The ExternalSecret syncs alertmanager-slack-webhook from Vault into the monitoring namespace. Alertmanager mounts it via alertmanagerSpec.secrets and reads the URL from /etc/alertmanager/secrets/alertmanager-slack-webhook/url.

Routing

Behavior Value
Group by alertname, namespace
Group wait 30s
Group interval 5m
Repeat interval 4h
Inhibition Critical suppresses warning for same alert+namespace

The Watchdog alert (a dead-man's-switch from the default rules) is routed to a null receiver to avoid noise.

Custom Homelab Rules

Defined in kube-prometheus-stack/homelab-rules.yml as a standalone PrometheusRule resource.
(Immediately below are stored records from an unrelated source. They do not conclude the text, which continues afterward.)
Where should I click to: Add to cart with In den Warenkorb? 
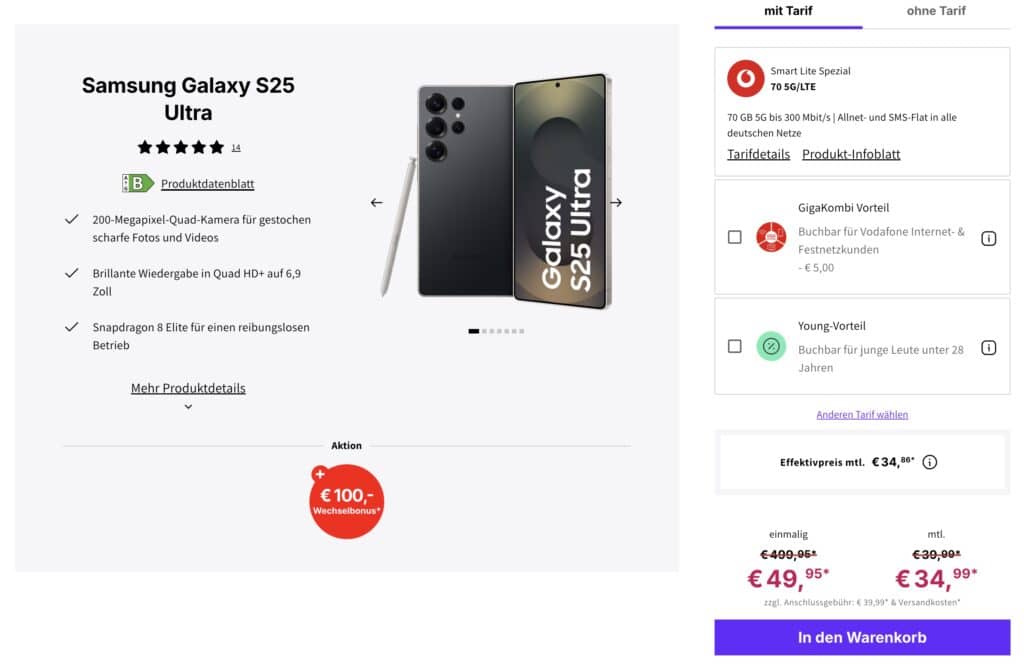tap(862, 637)
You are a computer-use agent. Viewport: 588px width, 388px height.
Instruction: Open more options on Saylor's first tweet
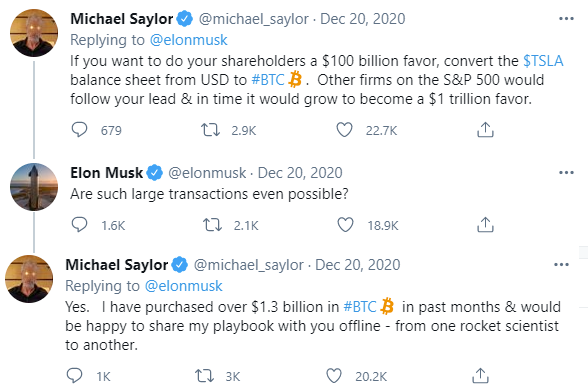click(x=566, y=18)
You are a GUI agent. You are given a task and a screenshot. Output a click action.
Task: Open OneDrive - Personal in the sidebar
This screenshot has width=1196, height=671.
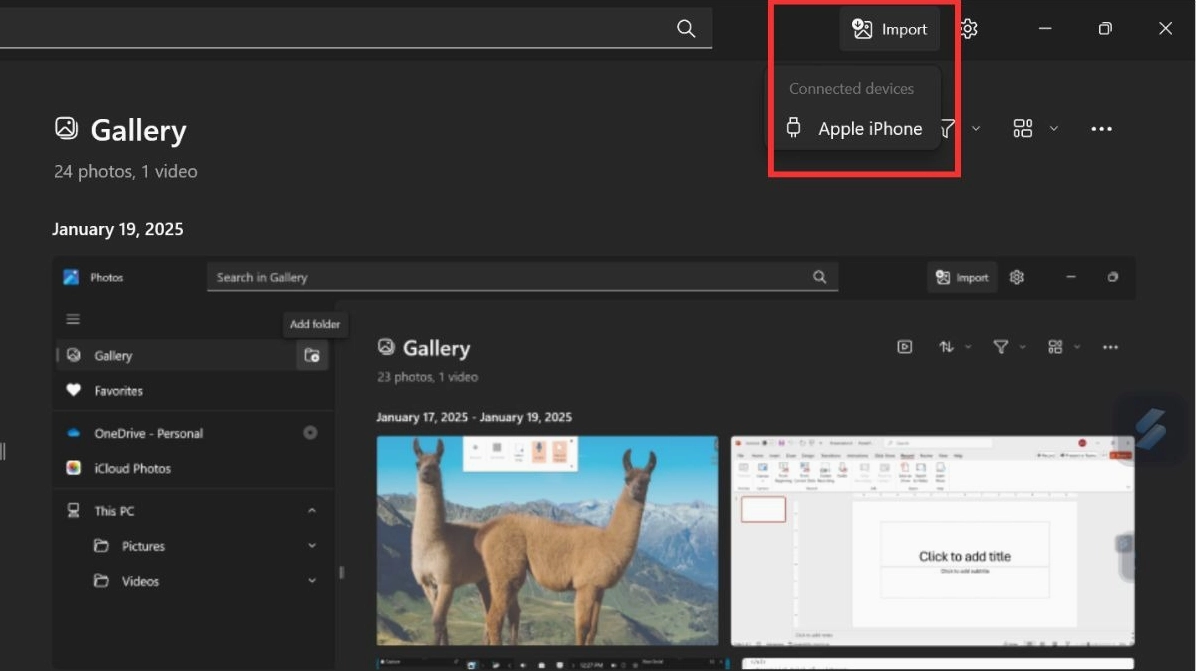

Prometheus discovers it because ruleSelectorNilUsesHelmValues is set to false.

App Health

Alert Severity For Condition
ArrAppDown critical 5m Any arr deployment has 0 available replicas
GluetunVPNDown warning 10m Gluetun VPN sidecar container not ready

Infrastructure Health

Alert Severity For Condition
AuthentikDown critical 5m Authentik server deployment has 0 replicas
LokiDown critical 5m Loki deployment has 0 available replicas
NFSStorageLow warning 15m Any PVC usage above 85%
CertificateExpiringSoon warning 1h cert-manager certificate expires within 14 days

Backup Health

Alert Severity For Condition
VeleroBackupFailed critical -- Backup failure in the last 24h
VeleroBackupMissing warning 1h No successful backup for a schedule in 25h
VeleroBackupPartialFailure warning -- Partial failure in the last 24h

Requires Velero metrics to be enabled (metrics.serviceMonitor.enabled: true in the Velero Helm values).

Node Health

Alert Severity For Condition
HighNodeCPU warning 15m Sustained CPU above 85%
HighNodeMemory warning 15m Memory usage above 90%
NodeDiskPressure critical 5m Root filesystem above 90% full

These supplement the default kube-prometheus-stack node alerts, which use predictive thresholds rather than static ones.

Adding New Rules

Add new PrometheusRule resources in the monitoring namespace. With ruleSelectorNilUsesHelmValues: false, Prometheus picks up all rules regardless of labels.

Example rule:

apiVersion: monitoring.coreos.com/v1
kind: PrometheusRule
metadata:
  name: my-custom-rules
  namespace: monitoring
spec:
  groups:
    - name: my-group
      rules:
        - alert: MyAlert
          expr: some_metric > threshold
          for: 5m
          labels:
            severity: warning
          annotations:
            summary: "Short description"
            description: "Detailed description with {{ $labels.instance }}."

Silencing Alerts

To temporarily silence an alert, use the Alertmanager UI at alertmanager.homelab.local:

  1. Navigate to Silences > New Silence
  2. Add a matcher (e.g., alertname = HighNodeCPU)
  3. Set duration and comment

Silences are ephemeral and not stored in Git.